__节选原文__
☆ ☆ ☆ ☆ ☆ ☆ ☆

Game of Hyper Knights （SG函数）

Game of Hyper Knights （SG函数） ：http://acm.hust.edu.cn/vjudge/contest/view.action?cid=112620#problem/G 传送门：nefu

Time Limit:1000MS Memory Limit:32768KB 64bit IO Format:%lld
& %llu
Submit Status

Description

A Hyper Knight is like a chess knight except it has some special moves that a regular knight cannot do. Alice and Bob are playing this game (you may wonder why they always play these games!). As always, they both alternate turns, play optimally and Alice
starts first. For this game, there are 6 valid moves for a hyper knight, and they are shown in the following figure (circle shows the knight).



They are playing the game in an infinite chessboard where the upper left cell is (0, 0), the cell right to (0, 0) is (0, 1). There are some hyper knights in the board initially and in each turn a player selects a knight and gives a valid knight move as given.
And the player who cannot make a valid move loses. Multiple knights can go to the same cell, but exactly one knight should be moved in each turn.

Now you are given the initial knight positions in the board, you have to find the winner of the game.

Input

Input starts with an integer T (≤ 200), denoting the number of test cases.

☆ ☆ ☆ ☆ ☆ ☆ ☆

__已知材料__
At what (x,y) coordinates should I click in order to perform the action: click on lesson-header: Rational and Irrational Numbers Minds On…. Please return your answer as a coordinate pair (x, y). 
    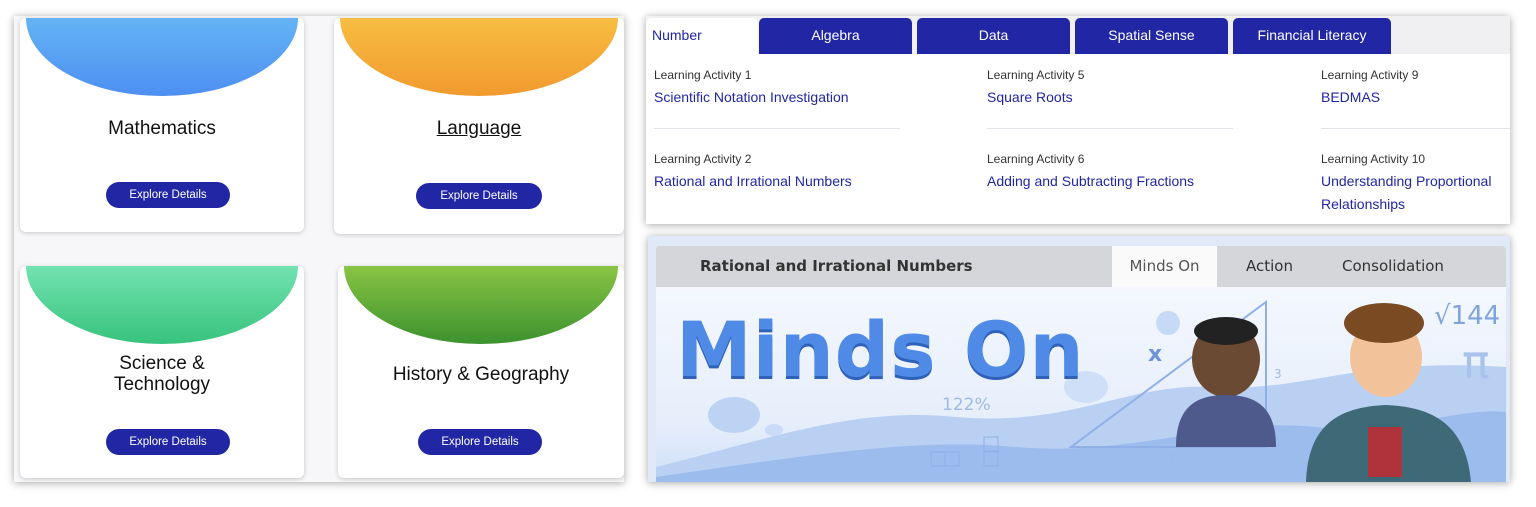
    Looking at the image, I should click on (1081, 266).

☆ ☆ ☆ ☆ ☆ ☆ ☆

__练习要求__
请接着上文 Hyper Knights 博弈题的题目说明节选往下写，从其最后一句之后续写。

__参考答案__
Each case starts with a line containing an integer n (1 ≤ n ≤ 1000) where n denotes the number of hyper knights. Each of the next n lines contains two integers x y(0 ≤ x, y < 500) denoting
the position of a knight.

Output

For each case, print the case number and the name of the winning player.

Sample Input

2

1

1 0

2

2 5

3 5

Sample Output

Case 1: Bob

Case 2: Alice

题目大意：

在一个棋盘上，按照六种合法的规则去移动棋子，直到不能移动为止，最后一个移动的人赢得比赛。

题目分析：

由于六个方向的大方向是左上，且左上是有边界限制的，所以在移动一定的步数之后一定会使棋子出界，且n个棋子相互独立，满足SG定理，即可以用SG函数去记录其后继操作的可能性，此题还采用了递归实现，最后的结果为异或之后的结果。如果是奇数，则Alice赢，否则则Bob赢。

代码实现：

#include <iostream>
#include <cstring>

using namespace std;

int next[7][3]={{-2,1},{-3,-1},{-2,-1},{-1,-2},{-1,-3},{1,-2}}; ///六个可行的方向
int sg[1500][1500];///SG函数表
bool flag[1500][1500]; ///用来标记是否走过

int getsg(int xx,int yy)
{
int a,b;
int temp[505]; //最多移动步数大约为500
memset(temp,0,sizeof(temp));
if(flag[xx][yy]!=0)
return sg[xx][yy];
flag[xx][yy]=1;
for(int i=0;i<6;i++)
{
a=xx+next[i][0];
b=yy+next[i][1];
if(a>=0&&b>=0)
temp[getsg(a,b)]=1;
}
for(int i=0;i<500;i++)
{
if(temp[i]==0)
return sg[xx][yy]=i;
}
}

int main()
{
int t,casenum=0;
int n,x,y;
int ans;
cin>>t;
while(t--)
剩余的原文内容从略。